Esteira de poeira cósmica, se eu olhar de novo o
céu escuro. Esse azul do céu me lembra o chão do mar. Um mar, afinal, é só um
deserto molhado, em vez de homens e camelos, tem peixes e canoas a passear
nele. O deserto é parecido com o mar, o mar é parecido com o universo cheio de
estrelas pirilampas."
Amanhecemos com a sua claridade. Vemos com ela os
recortes deixados na hora crepuscular e a sua luminosidade envolve-nos em
diferentes momentos do dia. Quase pensamos que com ela vemos o essencial e
sentimos em écrans de possíveis o que podemos imaginar. Associamo-la muito ao
que fazemos, nas rotinas que estabelecemos. Tem um simbolismo de quase verdade.
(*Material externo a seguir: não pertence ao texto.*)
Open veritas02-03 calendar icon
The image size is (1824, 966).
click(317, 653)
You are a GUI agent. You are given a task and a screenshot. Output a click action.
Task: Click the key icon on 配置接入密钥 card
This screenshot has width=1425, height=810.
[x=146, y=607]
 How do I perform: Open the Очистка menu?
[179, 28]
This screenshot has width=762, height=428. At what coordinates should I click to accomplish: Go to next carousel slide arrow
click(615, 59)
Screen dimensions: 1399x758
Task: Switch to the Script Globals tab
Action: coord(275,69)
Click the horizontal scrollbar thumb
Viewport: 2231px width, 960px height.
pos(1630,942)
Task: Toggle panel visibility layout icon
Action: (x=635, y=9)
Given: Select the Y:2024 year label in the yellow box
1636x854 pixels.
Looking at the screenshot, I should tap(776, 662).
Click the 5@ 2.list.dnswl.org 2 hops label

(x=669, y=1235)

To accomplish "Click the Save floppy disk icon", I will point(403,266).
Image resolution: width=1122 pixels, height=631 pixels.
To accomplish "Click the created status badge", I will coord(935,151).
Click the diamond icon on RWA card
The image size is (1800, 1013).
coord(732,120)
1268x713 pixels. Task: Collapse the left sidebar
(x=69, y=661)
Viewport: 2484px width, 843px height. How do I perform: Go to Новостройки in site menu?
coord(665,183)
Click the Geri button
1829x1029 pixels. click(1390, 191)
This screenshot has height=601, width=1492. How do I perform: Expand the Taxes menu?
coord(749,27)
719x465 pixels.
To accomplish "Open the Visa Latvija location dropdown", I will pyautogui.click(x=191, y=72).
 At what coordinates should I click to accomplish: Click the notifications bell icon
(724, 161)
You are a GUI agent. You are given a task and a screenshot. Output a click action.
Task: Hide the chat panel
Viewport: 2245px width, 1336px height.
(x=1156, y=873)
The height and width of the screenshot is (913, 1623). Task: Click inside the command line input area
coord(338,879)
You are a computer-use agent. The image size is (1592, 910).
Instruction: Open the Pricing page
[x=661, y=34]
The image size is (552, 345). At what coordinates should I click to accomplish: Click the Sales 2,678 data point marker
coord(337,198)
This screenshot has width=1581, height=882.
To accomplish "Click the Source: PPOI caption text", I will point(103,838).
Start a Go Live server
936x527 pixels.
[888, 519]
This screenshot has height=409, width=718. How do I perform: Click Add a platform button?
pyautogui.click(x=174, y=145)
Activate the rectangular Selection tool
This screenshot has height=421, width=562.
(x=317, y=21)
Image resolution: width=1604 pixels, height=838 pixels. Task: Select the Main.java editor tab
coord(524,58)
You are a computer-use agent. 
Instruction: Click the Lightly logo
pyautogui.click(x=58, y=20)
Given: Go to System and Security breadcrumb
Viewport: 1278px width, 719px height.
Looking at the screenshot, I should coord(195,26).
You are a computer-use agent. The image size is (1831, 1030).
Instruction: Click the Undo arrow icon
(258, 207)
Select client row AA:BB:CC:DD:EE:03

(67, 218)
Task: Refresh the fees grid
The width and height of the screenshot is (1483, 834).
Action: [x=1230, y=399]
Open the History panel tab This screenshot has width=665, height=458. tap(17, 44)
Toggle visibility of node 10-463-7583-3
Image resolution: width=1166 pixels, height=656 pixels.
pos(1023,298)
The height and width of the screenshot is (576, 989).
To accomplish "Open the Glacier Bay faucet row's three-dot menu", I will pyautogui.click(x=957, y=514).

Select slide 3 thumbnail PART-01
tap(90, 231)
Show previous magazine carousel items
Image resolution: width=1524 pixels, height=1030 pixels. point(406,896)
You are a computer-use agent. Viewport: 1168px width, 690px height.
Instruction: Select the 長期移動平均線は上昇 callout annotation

Existe, no entanto, na sua ausência todo um mundo
a descobrir, feito de sombras, de cheiros, de silêncio, onde o universo se
revela, onde os gestos se significam na escuridão. É nesta imensidão de noite
que melhor percebemos a dimensão infinita do Universo, e que de tão vasto
apenas o podemos acolher no coração, nos gestos que amamos, nos desejos mais
humanos.
A luz onde tentamos viver transmite-nos muito ruído,
muitos passos, largos caminhos em gestos apressados, pouco silêncio em linhas
onde ouvimos mal a respiração que nos aproxima, as ideias que queremos
partilhar. Na escuridão encontramos céus estrelados, universos de uma luz
diferente, onde o silêncio faz anunciar anjos, onde as mãos guardam o som
marítimo, os desejos dos sonhos impossíveis, do tempo redescoberto, inventado.
Na
escuridão os gestos individuais são caminhos para construir pontos de luz,
encontrar as memórias, as sombras perfumadas, desenhar contornos de mãos, os
sonhos a acontecer. A imaginação nasce aqui, da escuridão que se quer bonita,
da lua a descer nas estrelas, do perfume de abacate dos cabelos dela, do som do
cheiro da água e o coração. Do coração que se veste do azul límpido e do mar
habitado no sorriso, por onde a beleza se veste com as pálpebras da noite.